(Dataset excerpts)
>>>

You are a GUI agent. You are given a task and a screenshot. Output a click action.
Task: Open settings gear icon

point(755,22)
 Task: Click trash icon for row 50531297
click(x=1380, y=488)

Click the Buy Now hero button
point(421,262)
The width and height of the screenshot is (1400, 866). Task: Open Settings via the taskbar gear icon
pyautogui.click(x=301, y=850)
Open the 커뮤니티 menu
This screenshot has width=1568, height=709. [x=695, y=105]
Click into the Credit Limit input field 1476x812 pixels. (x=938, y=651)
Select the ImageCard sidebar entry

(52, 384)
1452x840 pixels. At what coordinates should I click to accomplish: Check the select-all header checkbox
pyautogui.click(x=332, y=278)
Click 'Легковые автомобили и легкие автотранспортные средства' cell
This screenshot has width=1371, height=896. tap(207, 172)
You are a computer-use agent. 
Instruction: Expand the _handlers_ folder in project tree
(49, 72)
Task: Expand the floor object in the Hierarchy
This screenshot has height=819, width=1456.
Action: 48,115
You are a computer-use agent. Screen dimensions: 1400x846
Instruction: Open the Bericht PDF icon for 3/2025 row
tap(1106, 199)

<<<

*To do*. Give again only the lines starting at the one that contains "This screenshot has height=819, width=1456." and running to the end of the data.

*Answer to this task*.
This screenshot has height=819, width=1456.
Action: 48,115
You are a computer-use agent. Screen dimensions: 1400x846
Instruction: Open the Bericht PDF icon for 3/2025 row
tap(1106, 199)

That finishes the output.